Hampstead Way is a street at the northern edge of Hampstead. It is located primarily in the London Borough of Barnet although its southern end forms a border with the London Borough of Camden in which the rest of Hampstead is located. In the south it is part of the old hamlet of North End, which marked the northern boundary of Hampstead, but then curves northwards and follows the edge of Hampstead Heath into Golders Green and Hampstead Garden Suburb. The southern end leads off North End Way.

Notable residents on or near the street include Nikolaus Pevsner, the founder of the eponymous Architectural Guides who is commemorated with a blue plaque just off Hampstead Way at 2, Wildwood Terrace, William Blake and John Linnell who lived at Wyldes Farm and the architect Thomas Smith Tait on Hampstead Way itself.

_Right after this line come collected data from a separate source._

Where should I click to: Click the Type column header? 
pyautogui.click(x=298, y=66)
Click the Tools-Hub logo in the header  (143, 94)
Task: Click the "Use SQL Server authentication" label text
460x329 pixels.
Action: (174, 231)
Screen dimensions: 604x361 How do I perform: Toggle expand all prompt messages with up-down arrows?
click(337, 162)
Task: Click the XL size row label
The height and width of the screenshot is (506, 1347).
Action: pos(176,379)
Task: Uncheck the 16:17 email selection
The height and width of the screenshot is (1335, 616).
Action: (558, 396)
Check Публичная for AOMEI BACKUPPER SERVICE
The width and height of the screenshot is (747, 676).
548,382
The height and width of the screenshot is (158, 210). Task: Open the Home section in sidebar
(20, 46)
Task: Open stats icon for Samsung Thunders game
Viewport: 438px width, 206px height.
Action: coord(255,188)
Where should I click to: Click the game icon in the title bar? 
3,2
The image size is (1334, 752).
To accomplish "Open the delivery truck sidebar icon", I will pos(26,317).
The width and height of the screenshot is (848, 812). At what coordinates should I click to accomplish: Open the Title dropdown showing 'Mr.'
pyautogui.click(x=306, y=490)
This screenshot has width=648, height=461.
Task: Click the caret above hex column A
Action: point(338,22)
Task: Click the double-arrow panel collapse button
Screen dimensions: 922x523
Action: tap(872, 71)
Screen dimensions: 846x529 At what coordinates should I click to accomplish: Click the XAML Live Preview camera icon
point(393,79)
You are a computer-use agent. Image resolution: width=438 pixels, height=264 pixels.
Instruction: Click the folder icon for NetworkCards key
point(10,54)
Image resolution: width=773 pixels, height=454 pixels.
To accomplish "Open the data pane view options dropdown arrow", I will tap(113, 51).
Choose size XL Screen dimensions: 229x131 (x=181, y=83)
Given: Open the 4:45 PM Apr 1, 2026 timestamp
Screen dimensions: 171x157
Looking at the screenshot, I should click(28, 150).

North End tube station in the street was due to open on the Northern Line extension in the Edwardian Era, but it was abandoned uncompleted in 1906 when a planned housing development was instead turned into the Hampstead Heath Extension. A number of buildings in the street are now listed including Wyldes Farm (dating back until at least the seventeenth century) and the 1920s Heathcroft block of apartments.

==Bibliography==
- Bebbington, Gillian. London Street Names. Batsford, 1972.
- Cherry, Bridget & Pevsner, Nikolaus. London 4: North. Yale University Press, 2002.